TEXTE FOURNI ::
* * * * * * *
La chambre de Proust…
…avec Jean-Pierre Richard

Le roman proustien glisse ainsi de chambre en chambre, il ne cesse de manifester le choix d’une sorte de claustration domestique, d’un enfermement, à la fois protecteur et créateur, d’une arche de Noé, comme le disait un texte de jeunesse, à partir de laquelle regarder et comprendre le monde. Vous savez que la biographie de Proust confirme bien ce choix. Nous connaissons, et encore mieux depuis les souvenirs publiés par Céleste Albaret, la gouvernante des dernières années, la pièce capitonnée, aux volets et rideaux toujours tirés, remplie par la fumée des fumigations, et où Proust, couché dans son lit, enseveli sous de multiples gilets et caleçons, ne se nourrissant que de quelques morceaux de sucre et quelques bols de café au lait, écrivit À la recherche du temps perdu.

…Deux éléments – c’est d’ailleurs un peu une vérité de La Palice – suffisent à fonder le lieu proustien : il a besoin, pour exister, d’une paroi, et d’un foyer. Le dedans proustien s’enclôt dans une paroi et se centre autour d’un ou de plusieurs foyers. C’est l’équilibre entre paroi et foyer qui constitue l’euphorie de la demeure, c’est la défaillance de l’un de ces deux termes, ou c’est leur mauvaise combinaison, qui provoque une maladie du lieu.
* * * * * * *
Entrées du jeu de données

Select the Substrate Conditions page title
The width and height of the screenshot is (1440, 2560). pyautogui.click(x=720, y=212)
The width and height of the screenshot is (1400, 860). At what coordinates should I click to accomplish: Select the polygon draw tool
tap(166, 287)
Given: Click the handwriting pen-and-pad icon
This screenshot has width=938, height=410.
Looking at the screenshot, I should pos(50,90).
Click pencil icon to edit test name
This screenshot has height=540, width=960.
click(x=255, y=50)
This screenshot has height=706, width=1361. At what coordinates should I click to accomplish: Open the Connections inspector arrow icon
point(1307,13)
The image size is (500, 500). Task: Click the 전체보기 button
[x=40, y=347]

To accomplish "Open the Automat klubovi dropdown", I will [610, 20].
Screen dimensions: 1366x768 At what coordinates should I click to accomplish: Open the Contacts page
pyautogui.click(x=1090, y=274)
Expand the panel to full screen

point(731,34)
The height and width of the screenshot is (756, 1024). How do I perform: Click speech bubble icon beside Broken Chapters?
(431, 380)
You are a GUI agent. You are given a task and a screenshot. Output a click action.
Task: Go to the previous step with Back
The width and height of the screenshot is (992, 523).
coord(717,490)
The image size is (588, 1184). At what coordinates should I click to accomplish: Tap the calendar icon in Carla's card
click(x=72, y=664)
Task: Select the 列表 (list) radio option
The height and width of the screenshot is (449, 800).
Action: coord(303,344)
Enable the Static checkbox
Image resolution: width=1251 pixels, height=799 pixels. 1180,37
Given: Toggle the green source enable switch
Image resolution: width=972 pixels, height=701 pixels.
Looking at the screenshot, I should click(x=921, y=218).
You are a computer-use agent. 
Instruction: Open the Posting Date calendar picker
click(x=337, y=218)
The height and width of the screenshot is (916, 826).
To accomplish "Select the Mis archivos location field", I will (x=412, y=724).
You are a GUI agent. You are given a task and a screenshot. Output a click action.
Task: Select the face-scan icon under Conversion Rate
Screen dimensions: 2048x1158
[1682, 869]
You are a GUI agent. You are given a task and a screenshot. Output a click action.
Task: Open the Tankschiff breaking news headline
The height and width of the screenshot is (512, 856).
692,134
* * * * * * *
CONSIGNE DE TRAVAIL :: Pouvez-vous restituer à l'identique le passage du texte sur la chambre de Proust compris entre « Le roman proustien » et « du temps perdu. », ces deux segments inclus ?

SOLUTION PROPOSÉE ::
Le roman proustien glisse ainsi de chambre en chambre, il ne cesse de manifester le choix d’une sorte de claustration domestique, d’un enfermement, à la fois protecteur et créateur, d’une arche de Noé, comme le disait un texte de jeunesse, à partir de laquelle regarder et comprendre le monde. Vous savez que la biographie de Proust confirme bien ce choix. Nous connaissons, et encore mieux depuis les souvenirs publiés par Céleste Albaret, la gouvernante des dernières années, la pièce capitonnée, aux volets et rideaux toujours tirés, remplie par la fumée des fumigations, et où Proust, couché dans son lit, enseveli sous de multiples gilets et caleçons, ne se nourrissant que de quelques morceaux de sucre et quelques bols de café au lait, écrivit À la recherche du temps perdu.